The VA Office of Inspector General (OIG) conducted an inspection to evaluate allegations concerning patients’ data security and related oversight practices within the national cancer prevention, treatment, and research program and Office of Research & Development (ORD). The OIG identified additional concerns related to a Veterans Health Administration (VHA) project not submitted to an Institutional Review Board (IRB) and the process for reviewing a protected health information (PHI) breach.
The OIG did not substantiate that the national cancer prevention, treatment, and research program Executive Director categorized projects as operational to bypass IRB review. However, the OIG found that a collaborative project between VHA and non-VHA investigators was not submitted to a VHA IRB for approval.
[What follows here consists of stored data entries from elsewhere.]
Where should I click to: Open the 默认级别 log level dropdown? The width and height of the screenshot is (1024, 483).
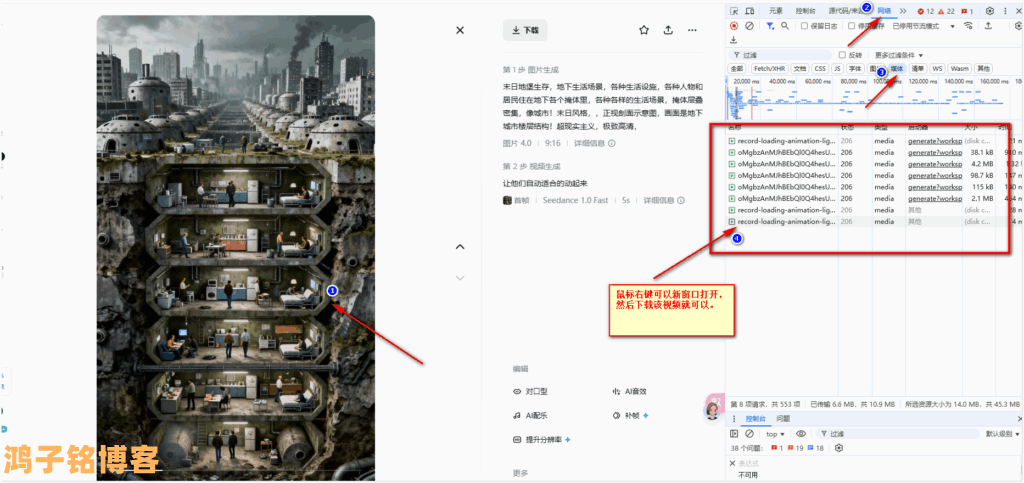pos(1002,434)
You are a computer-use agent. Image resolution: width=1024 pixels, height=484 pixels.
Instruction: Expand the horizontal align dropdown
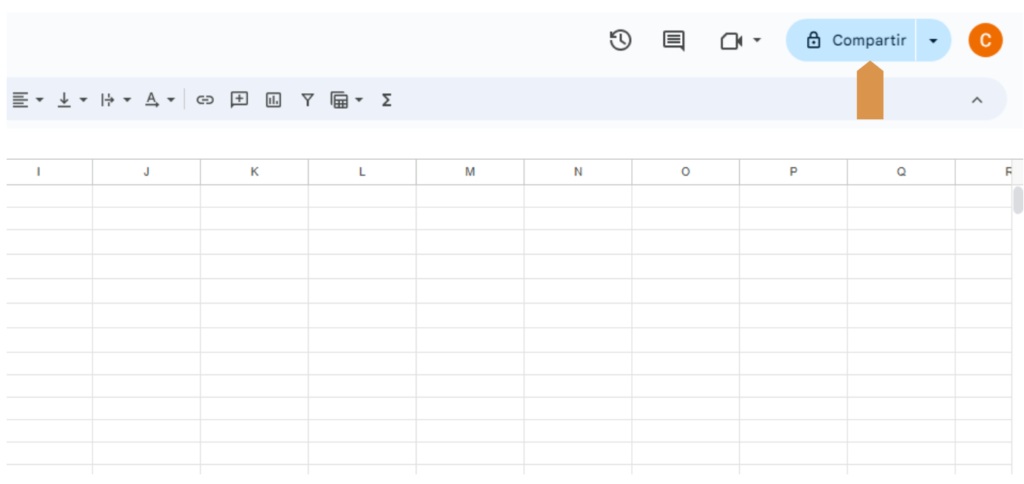pos(28,100)
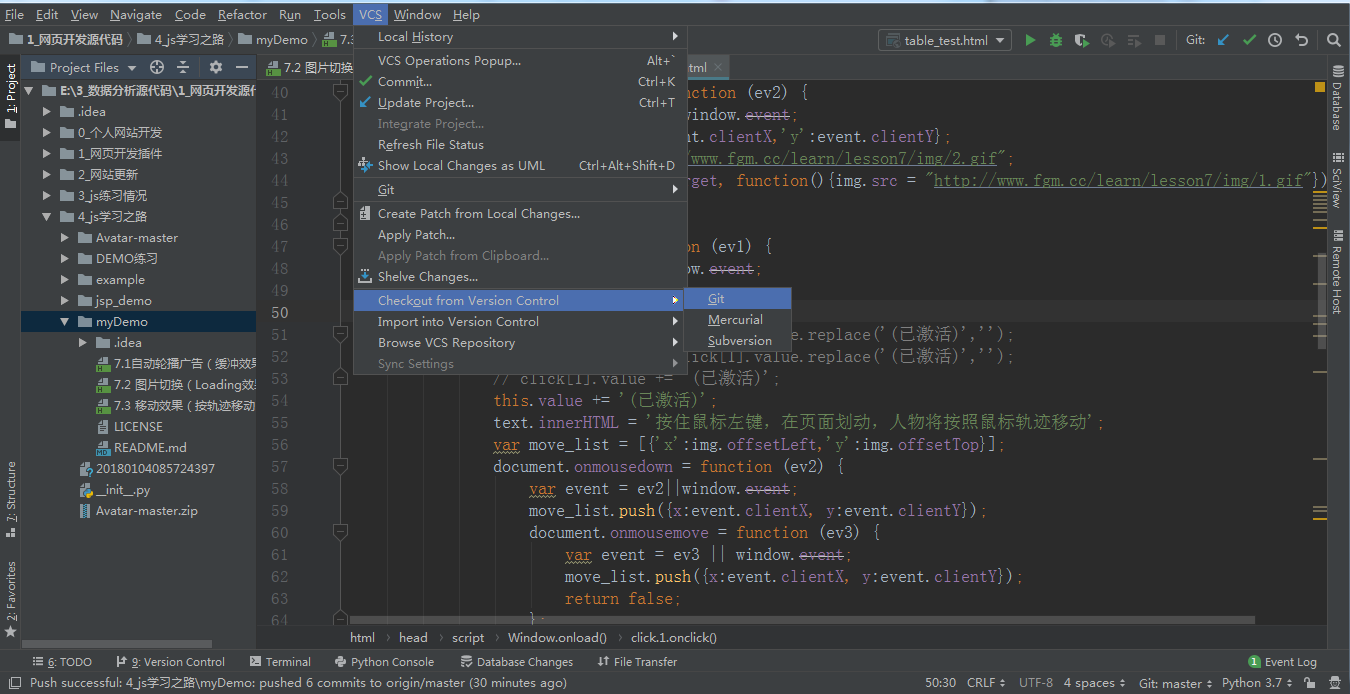
Task: Rollback changes using the undo arrow
Action: (1299, 39)
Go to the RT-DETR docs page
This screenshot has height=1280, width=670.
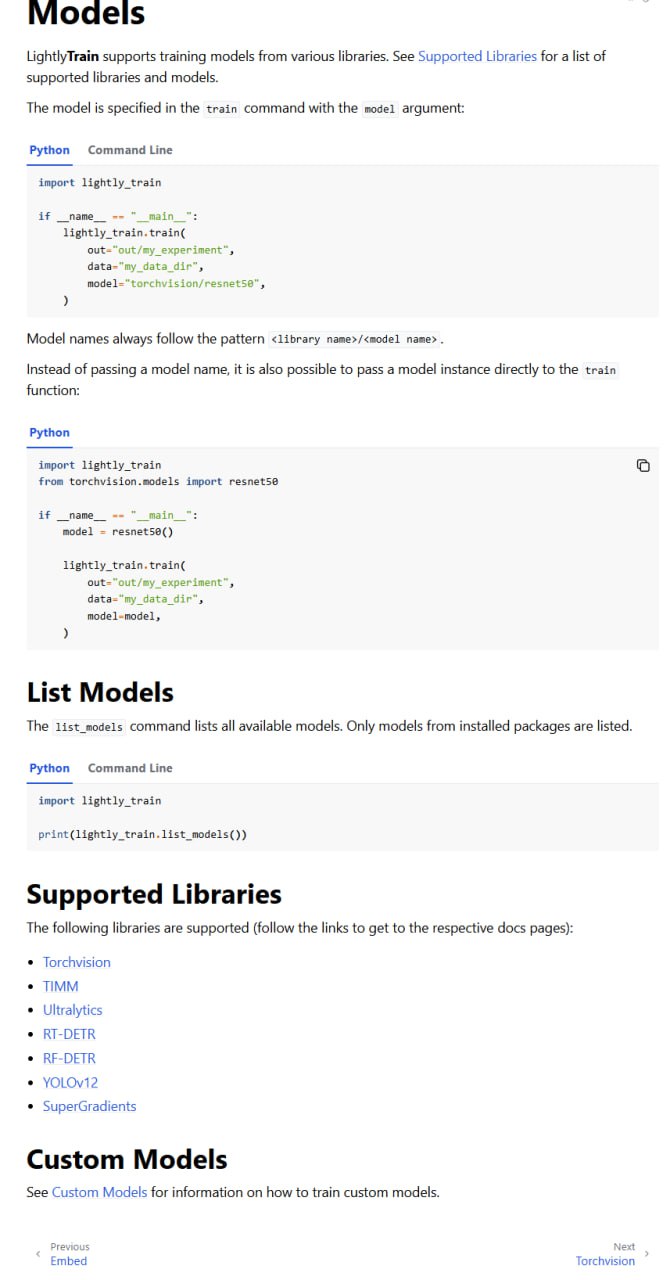pyautogui.click(x=69, y=1034)
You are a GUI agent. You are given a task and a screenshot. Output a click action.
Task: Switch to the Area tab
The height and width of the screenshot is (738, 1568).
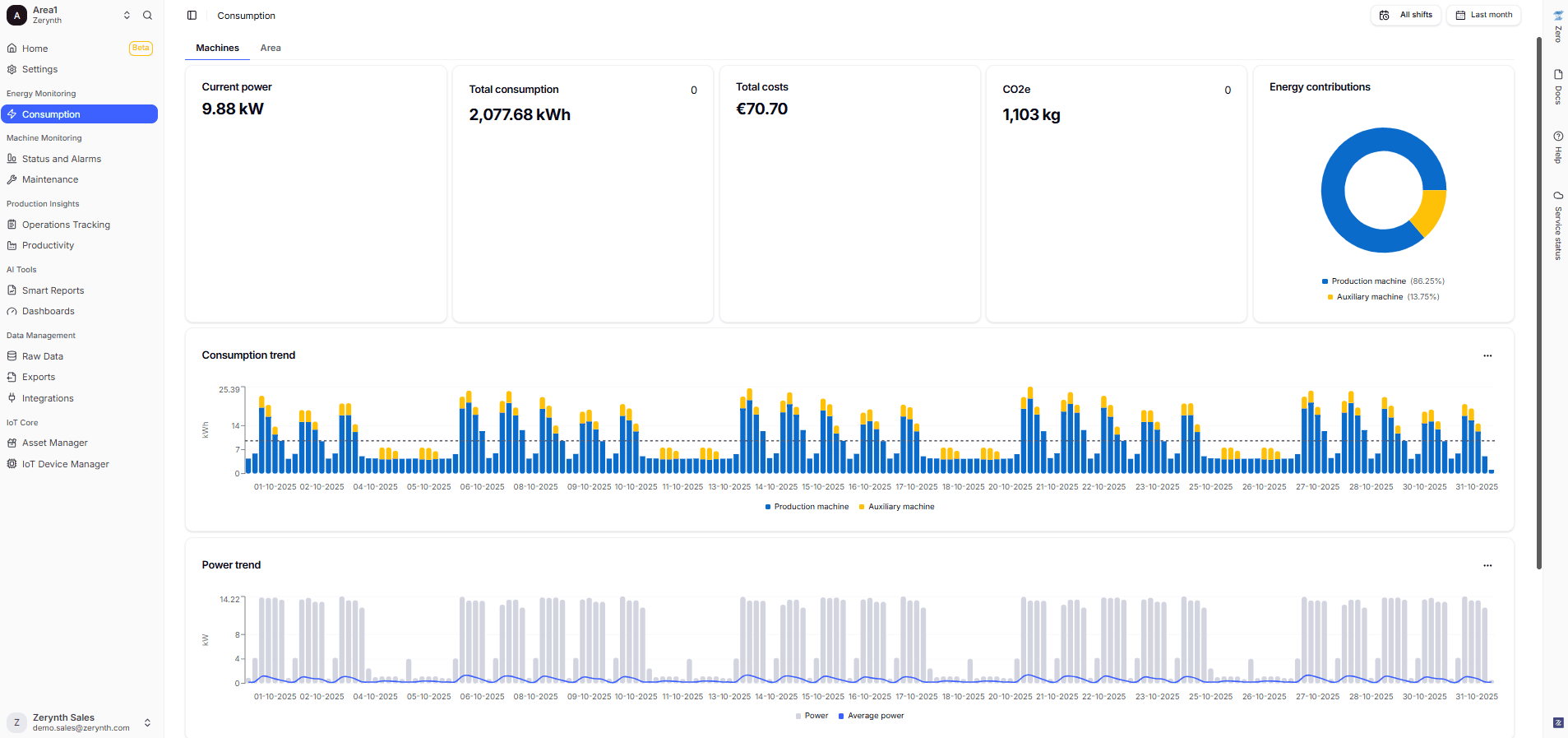(271, 48)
The OIG substantiated that the Executive Director of Operations for a national cancer testing program and project staff did not deidentify a data file before sharing with non-VHA investigators. The OIG review of the data file found a significant amount of data containing PHI. The Executive Director of Operations also did not recognize the extent of PHI disclosed.
The OIG did not substantiate that the Executive Director of Operations for a national cancer testing program and an ORD privacy officer did not take action to review privacy concerns of a potential breach of PHI (privacy event). However, the privacy officer did not enter the privacy event into the tracking system or report the event to a VHA privacy officer timely. The Data Breach Response Service director reviewed the privacy event and determined it was not a data breach.
The OIG made six recommendations for VHA to ensure IRB review of the project and corrective actions address issues for determination of research project designation, privacy reporting and data disclosure, and national cancer prevention, treatment and research program staff receive training on IRB submission and privacy requirements.